Hoe zouden die gruitbieren gesmaakt hebben? Ook hier is geen sluitend antwoord op te geven. Gruit had niet overal dezelfde samenstelling. Ook wilde de verhoudingen en soorten van brouwgraan sterk wisselen. Zeker is wel dat in de gruitbieren een flinke hoeveelheid gagel heeft gezeten. Om een indruk te krijgen van gagelbier zijn er tegenwoordig wel weer wat mogelijkheden. Het Belgische Gageleer bijvoorbeeld is een tripelachtig troebel bier met een flinke schuimkraag. Er zit hop in en ook door het hoge alcoholpercentage is dit bier niet heel goed te vergelijken met de gruitbieren, maar je kunt je wel degelijk een mening vormen over wat gagel doet in bier. Het bier heeft een opvallend grondige zoetzure smaak die vermoedelijk te herleiden is naar de gagel. Over die gagel doen overigens nog de wildste verhalen de ronde. In de middeleeuwen werden hier hallucinerende eigenschappen aan toegedicht. Echte wilde gagel zou om waanideeën te voorkomen alleen geplukt mogen worden door blote heksen bij volle maan. Menig heksenproces uit de middeleeuwen zou ook zijn oorsprong hebben in gagelgebruik.......toch jammer dat de heksen hun werk bij dit flesje goed hebben gedaan....... buiten een lichte alcoholroes heb ik geen elfjes of duiveltjes zien ronddartelen in mijn huiskamer.

Behalve gagelbieren zijn er ook een aantal gruitbieren op de markt. De bekendste daarvan is waarschijnlijk de Jopen Koyt. Gebrouwen naar een brouwerskeur uit 1407. Een van de eerste bieren van Jopen dat al sinds 1995 wordt verkocht.

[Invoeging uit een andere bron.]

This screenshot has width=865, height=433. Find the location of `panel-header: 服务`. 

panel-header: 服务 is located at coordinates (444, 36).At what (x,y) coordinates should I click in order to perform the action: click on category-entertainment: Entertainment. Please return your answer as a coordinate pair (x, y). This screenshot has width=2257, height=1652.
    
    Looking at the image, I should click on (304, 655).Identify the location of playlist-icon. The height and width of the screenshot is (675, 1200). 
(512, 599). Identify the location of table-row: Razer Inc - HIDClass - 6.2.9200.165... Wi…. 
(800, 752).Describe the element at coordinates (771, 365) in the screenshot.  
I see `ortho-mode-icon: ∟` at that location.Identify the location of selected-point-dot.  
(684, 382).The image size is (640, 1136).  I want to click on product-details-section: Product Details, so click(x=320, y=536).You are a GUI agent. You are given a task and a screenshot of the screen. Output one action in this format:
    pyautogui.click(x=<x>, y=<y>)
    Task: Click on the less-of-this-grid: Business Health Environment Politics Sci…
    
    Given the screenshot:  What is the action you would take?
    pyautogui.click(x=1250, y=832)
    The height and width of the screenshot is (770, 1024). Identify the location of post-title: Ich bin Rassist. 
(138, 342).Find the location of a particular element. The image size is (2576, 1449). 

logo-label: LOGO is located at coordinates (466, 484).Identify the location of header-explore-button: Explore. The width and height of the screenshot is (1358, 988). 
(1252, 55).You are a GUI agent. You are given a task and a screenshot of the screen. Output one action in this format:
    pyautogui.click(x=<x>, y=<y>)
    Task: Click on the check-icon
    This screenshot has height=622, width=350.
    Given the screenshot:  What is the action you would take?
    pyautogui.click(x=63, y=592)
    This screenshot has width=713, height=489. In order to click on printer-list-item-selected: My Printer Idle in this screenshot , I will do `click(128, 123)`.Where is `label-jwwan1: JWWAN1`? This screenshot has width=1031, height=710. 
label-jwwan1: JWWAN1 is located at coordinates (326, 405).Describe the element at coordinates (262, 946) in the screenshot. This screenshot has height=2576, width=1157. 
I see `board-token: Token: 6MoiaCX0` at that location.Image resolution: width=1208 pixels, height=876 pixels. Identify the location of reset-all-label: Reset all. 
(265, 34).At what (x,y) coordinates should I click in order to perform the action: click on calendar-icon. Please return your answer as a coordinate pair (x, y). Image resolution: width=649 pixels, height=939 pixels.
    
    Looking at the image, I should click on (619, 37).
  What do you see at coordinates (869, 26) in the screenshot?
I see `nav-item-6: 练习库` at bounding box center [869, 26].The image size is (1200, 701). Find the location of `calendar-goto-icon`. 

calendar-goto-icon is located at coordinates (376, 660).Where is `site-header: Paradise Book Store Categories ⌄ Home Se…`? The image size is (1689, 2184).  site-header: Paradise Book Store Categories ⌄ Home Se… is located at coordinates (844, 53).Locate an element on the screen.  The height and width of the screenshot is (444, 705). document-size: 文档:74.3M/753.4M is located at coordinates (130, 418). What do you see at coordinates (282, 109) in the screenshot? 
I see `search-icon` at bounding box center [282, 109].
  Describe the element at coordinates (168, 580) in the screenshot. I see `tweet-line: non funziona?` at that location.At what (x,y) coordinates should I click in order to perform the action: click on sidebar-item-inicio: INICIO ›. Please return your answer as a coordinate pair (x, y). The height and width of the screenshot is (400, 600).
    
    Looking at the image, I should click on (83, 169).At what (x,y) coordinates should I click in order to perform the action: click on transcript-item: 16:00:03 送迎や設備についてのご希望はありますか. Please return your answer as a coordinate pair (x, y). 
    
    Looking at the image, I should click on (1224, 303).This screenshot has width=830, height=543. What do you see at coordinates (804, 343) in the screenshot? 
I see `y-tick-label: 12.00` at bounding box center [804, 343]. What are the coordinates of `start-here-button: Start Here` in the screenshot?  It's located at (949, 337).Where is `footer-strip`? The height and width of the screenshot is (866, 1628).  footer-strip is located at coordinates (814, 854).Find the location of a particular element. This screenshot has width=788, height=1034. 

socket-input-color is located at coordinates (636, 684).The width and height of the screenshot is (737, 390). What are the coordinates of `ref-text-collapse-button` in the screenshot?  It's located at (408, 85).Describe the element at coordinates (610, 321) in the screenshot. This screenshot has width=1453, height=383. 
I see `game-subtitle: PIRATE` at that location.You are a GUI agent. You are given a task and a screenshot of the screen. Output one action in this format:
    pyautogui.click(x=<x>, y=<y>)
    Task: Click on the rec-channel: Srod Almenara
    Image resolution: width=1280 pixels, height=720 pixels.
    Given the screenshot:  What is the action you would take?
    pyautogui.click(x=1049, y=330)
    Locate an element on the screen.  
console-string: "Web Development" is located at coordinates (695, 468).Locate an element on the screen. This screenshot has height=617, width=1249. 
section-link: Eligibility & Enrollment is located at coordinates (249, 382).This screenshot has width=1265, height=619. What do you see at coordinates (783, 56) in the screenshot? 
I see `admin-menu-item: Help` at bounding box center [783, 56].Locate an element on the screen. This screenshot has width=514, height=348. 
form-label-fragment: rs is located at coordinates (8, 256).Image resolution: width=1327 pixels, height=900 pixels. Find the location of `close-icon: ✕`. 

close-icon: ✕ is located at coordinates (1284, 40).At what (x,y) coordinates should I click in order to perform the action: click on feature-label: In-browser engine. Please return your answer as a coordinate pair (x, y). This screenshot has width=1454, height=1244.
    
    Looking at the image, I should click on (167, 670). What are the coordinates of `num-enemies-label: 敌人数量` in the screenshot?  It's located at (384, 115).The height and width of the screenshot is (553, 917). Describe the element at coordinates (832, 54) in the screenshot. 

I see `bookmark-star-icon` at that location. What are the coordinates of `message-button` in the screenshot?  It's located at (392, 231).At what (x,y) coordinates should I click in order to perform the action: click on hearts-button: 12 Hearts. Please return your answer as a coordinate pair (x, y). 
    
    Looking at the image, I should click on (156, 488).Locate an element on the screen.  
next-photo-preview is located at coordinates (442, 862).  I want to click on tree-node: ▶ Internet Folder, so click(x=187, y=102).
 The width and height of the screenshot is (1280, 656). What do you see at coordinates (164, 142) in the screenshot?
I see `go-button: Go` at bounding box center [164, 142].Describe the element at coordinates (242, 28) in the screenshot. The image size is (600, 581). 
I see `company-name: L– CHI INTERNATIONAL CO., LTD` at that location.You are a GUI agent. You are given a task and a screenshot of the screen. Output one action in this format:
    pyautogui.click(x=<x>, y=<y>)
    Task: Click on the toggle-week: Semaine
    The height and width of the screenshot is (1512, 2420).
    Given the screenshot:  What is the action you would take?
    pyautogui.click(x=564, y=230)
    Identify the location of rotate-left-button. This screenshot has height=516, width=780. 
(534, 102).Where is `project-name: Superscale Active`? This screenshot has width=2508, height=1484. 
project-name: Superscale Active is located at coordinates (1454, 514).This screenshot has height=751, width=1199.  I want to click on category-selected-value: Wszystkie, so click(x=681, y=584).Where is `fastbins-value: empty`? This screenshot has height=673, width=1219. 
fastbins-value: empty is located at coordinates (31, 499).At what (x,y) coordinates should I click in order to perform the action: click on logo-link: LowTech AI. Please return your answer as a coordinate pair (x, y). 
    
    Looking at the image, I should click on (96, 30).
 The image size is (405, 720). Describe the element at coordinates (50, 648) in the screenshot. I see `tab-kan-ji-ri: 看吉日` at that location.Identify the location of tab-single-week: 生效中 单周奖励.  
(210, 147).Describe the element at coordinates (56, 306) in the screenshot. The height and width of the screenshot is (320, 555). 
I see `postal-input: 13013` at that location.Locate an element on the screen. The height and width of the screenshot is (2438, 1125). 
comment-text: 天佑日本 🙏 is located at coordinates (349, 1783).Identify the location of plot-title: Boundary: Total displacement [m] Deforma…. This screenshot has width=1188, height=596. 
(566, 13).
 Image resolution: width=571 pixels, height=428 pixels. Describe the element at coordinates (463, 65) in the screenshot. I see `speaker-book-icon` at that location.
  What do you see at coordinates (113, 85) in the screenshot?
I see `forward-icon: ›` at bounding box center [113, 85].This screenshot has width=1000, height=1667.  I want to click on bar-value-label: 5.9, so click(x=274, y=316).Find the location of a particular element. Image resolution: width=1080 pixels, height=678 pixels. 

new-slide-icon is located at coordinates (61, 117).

Een flink moutig en zoetig bier met een mooie roodbruine kleur waarvan je je kunt voorstellen dat het een goede toevoeging aan het dagelijkse voedingspatroon was. Het heeft ook een kruidige, salmiakachtige nasmaak welke dan neem ik aan door het kruidenmengsel wordt veroorzaakt. Doet een beetje aan een kruidige Belgische dubbel denken. Een

heerlijk bier wat mij betreft. Dit was het eerste historische bier dat ik dronk en deze heeft mij dan ook een beetje op de route richting deze blog gezet. Wat historie betreft zit je bij Jopen overigens goed. Zij hebben al meerdere bieren met een historische inslag gemaakt. Ik wil er nog meerdere daarvan in deze blog behandelen. Dit bier maakt overigens wel duidelijk dat de Nederlandse bierhistorie ten tijde van de release hiervan nog flink mistiger was dan tegenwoordig. Het heet namelijk Koyt. Dat is een verbastering van het woord kuit en kuit is duidelijk geen gruitbier, maar een gehopt bier. De laatste jaren is veel onderzoek naar de Nederlandse biergeschiedenis gedaan, maar tot niet zo lang geleden dacht men nog dat kuit en gruit hetzelfde was.......best een historische misser van Jopen. Het zij ze vergeven, want verder is het een topbier.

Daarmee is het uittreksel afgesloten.